# Assignment
Answer these questions using the film review.
1. How many years and how many attempts did it take Terry Gilliam to complete the film?
2. What is Toby's job?
3. What is the name of the old town Toby visits?

# Study text

--*--

After 29 years and 10 attempts, Terry Gilliam has finally ascended from the pits of production hell, broken the curse of Quixote, and completed his loose adaptation of Miguel de Cervantes’ classic novel. Gilliam’s persistence and obsession with Don Quixote comes as no surprise. Cervantes’ delusional knight-errant jousting windmills that he mistakes for giants is as silly as Gilliam’s knights riding horseback sans-horse in Holy Grail.
Don Quixote encompasses all of what Gilliam says his films are about, “reality, fantasy, madness and sanity.” With The Man Who Killed Don Quixote, you get exactly what you expect: a madhouse of zany entertainment.
The novel is a pretty nutty package. A man from 17th century Spain reads so many chivalric romance novels that his mind becomes warped into thinking that he himself is an actual knight-errant by the name of Don Quixote de La Mancha. And so he sets out on manic quests of chivalry with a loyal squire that he picks up along the way named Sancho Panza.
But of course Gilliam had to add a few more nuts to the bag. Toby (Adam Driver) is an advertising director shooting a Don Quixote themed commercial in Spain. After a gypsy tries to sell him a DVD of a short film (also based on Don Quixote) that Toby made as a student years prior, he visits the old town, Los Sueños (The Dreams), where he found the actors for his student project.
In the now strange and suspicious town, Toby finds his old lead actor, who not only now believes himself to be the real Don Quixote but also mistakes Toby to be his squire, Sancho Panza. The delusional Quixote (Jonathan Pryce) brings Toby along on his chivalric crusades, which turns into the latter’s rescue mission for the woman he once loved and casted in his student film, Angelica (Joana Ribeiro).
Let’s reflect on this for a second: Gilliam directed a movie (based on a book where a man confuses himself to be Don Quixote) where the main character directs a Don Quixote related commercial and has made a Don Quixote film in the past, and then he goes on a Don Quixote-like expedition with a man who played Don Quixote in his film and now believes himself to be Don Quixote.
It’s madness..and I love it! The film thrives in confusion because the answers don’t matter. It’s the dream that matters. TMWKDQ’s logic progresses from haze to heavy fog, and in the end ‘who is who?’ and ‘what is what?’ are questions that cannot be answered, nor should they be. The more you contemplate the film, the more you pick up, but it finalizes as an unsolvable brainteaser.

--*--

# Material provided
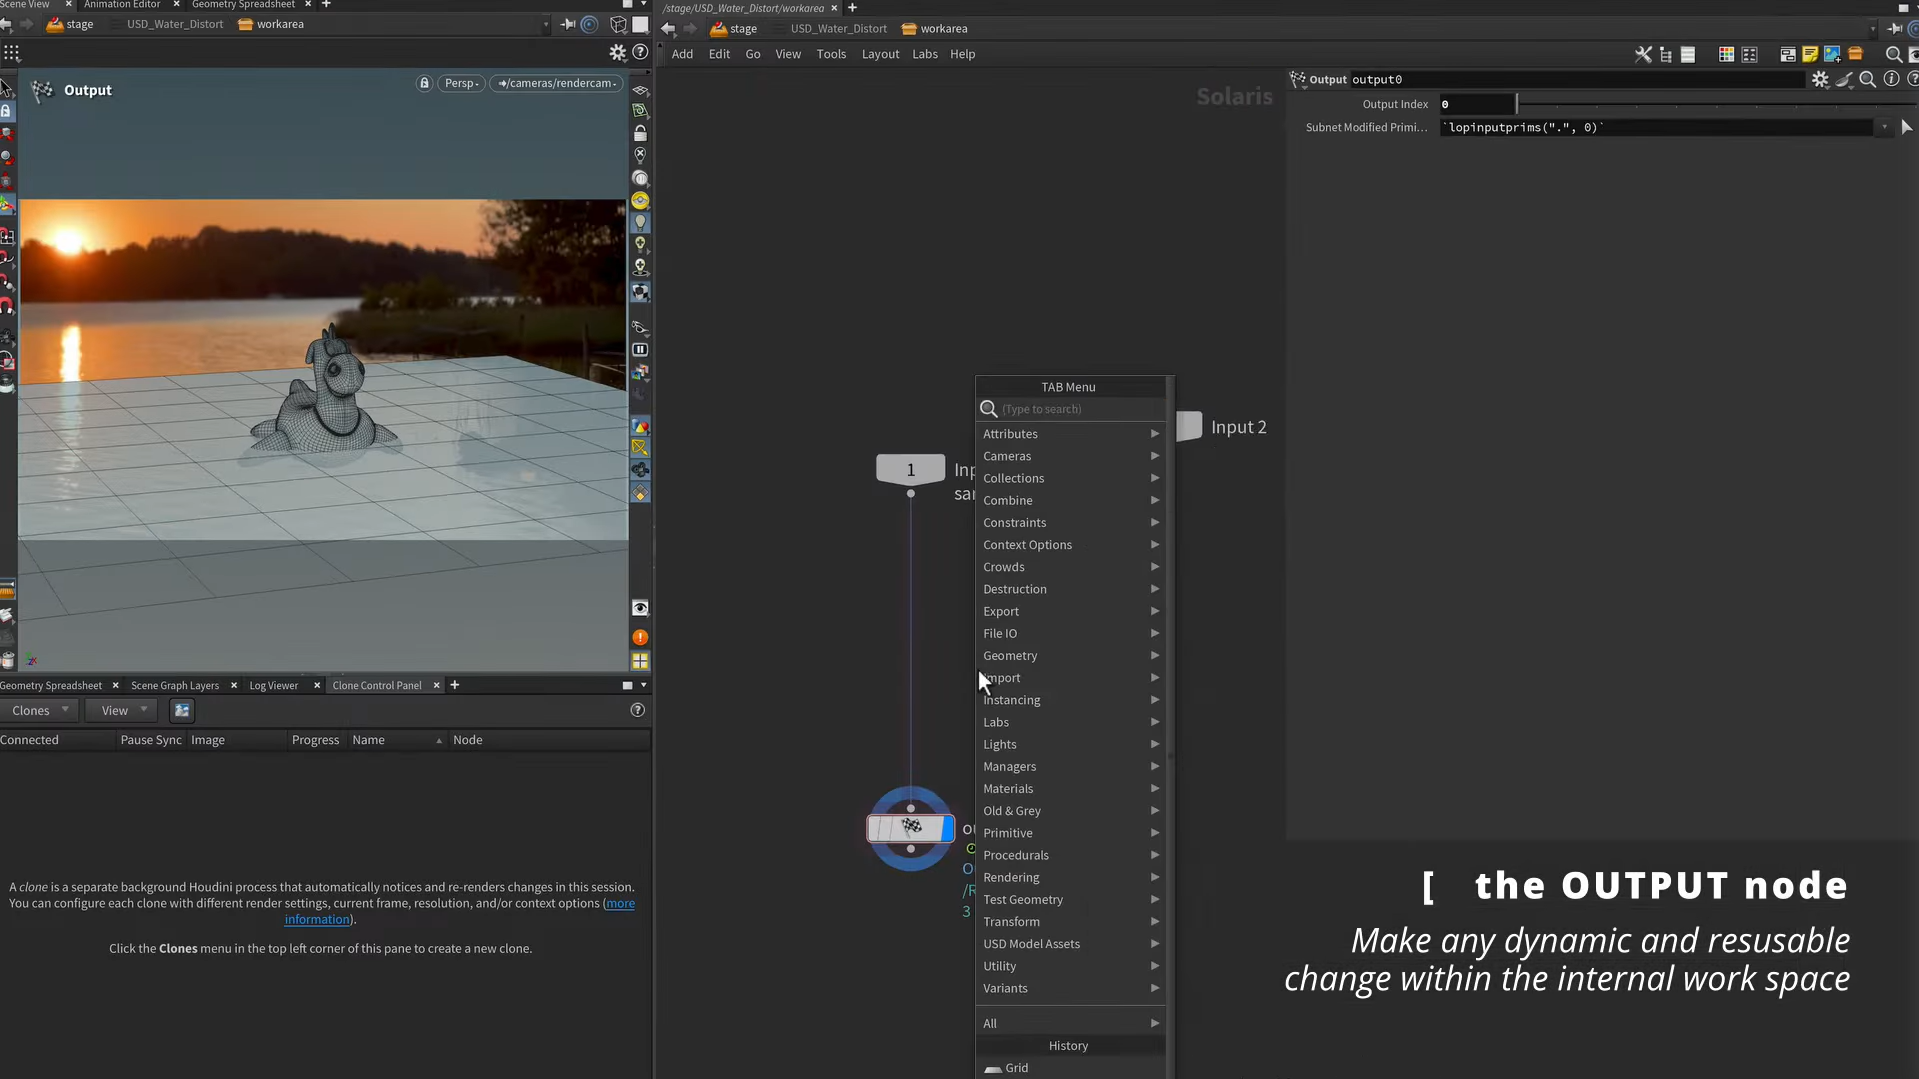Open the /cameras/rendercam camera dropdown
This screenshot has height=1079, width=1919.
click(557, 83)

--*--

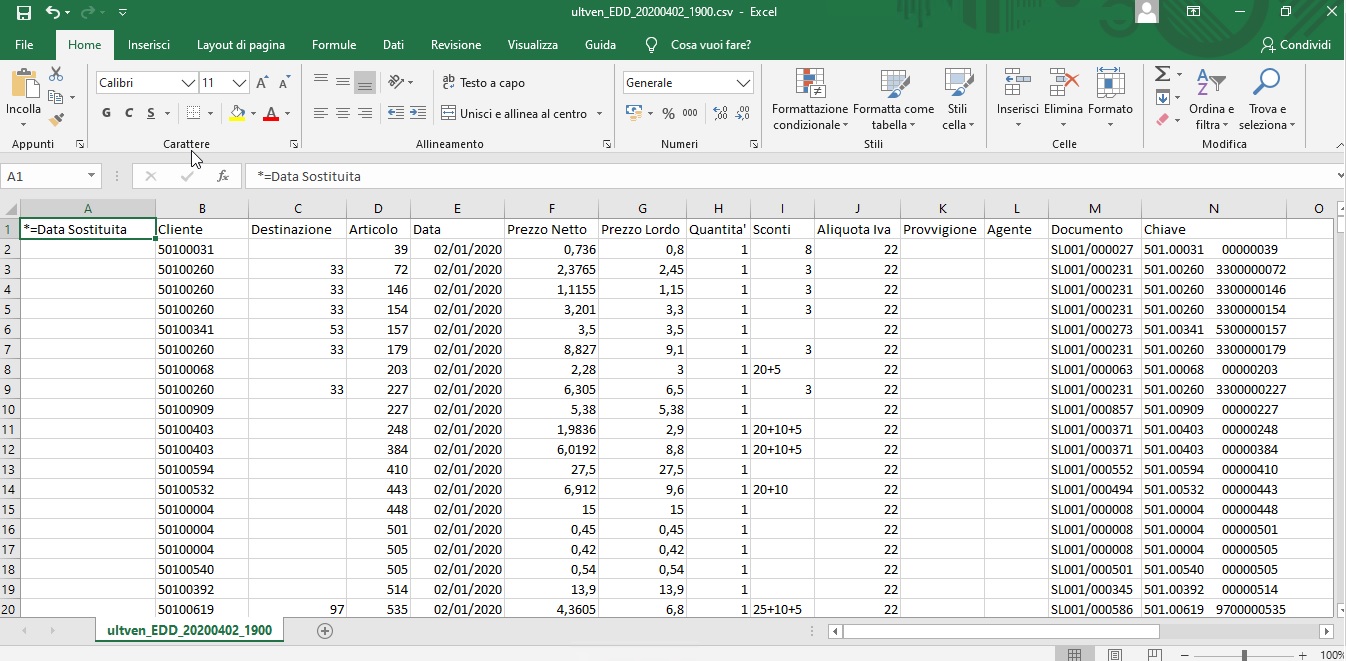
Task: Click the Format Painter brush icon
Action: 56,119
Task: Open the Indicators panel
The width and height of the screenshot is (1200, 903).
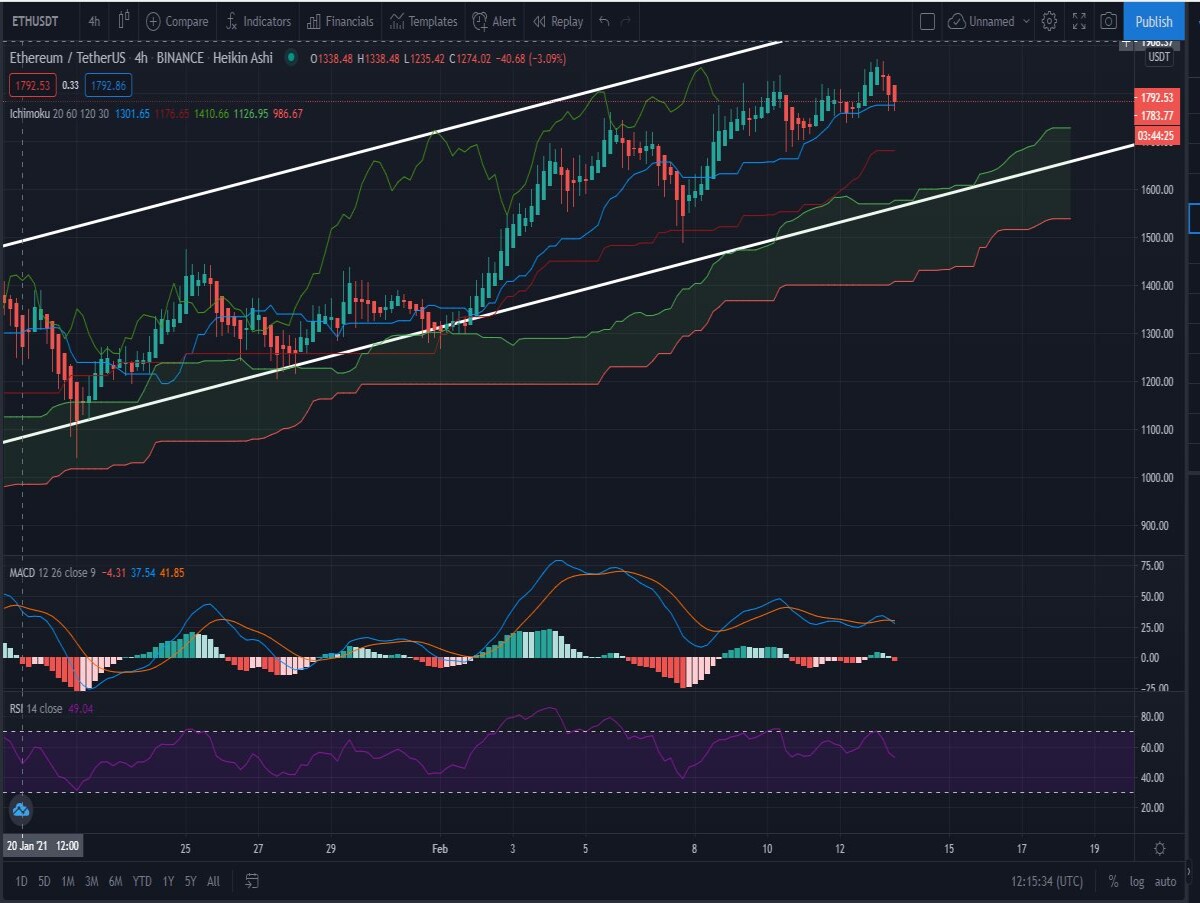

--*--

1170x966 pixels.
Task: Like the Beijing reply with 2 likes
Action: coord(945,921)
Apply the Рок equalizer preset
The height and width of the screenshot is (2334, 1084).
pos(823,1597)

--*--

# Solution to this problem
1. 29 years and 10 attempts.
2. He is an advertising director.
3. Los Sueños (The Dreams).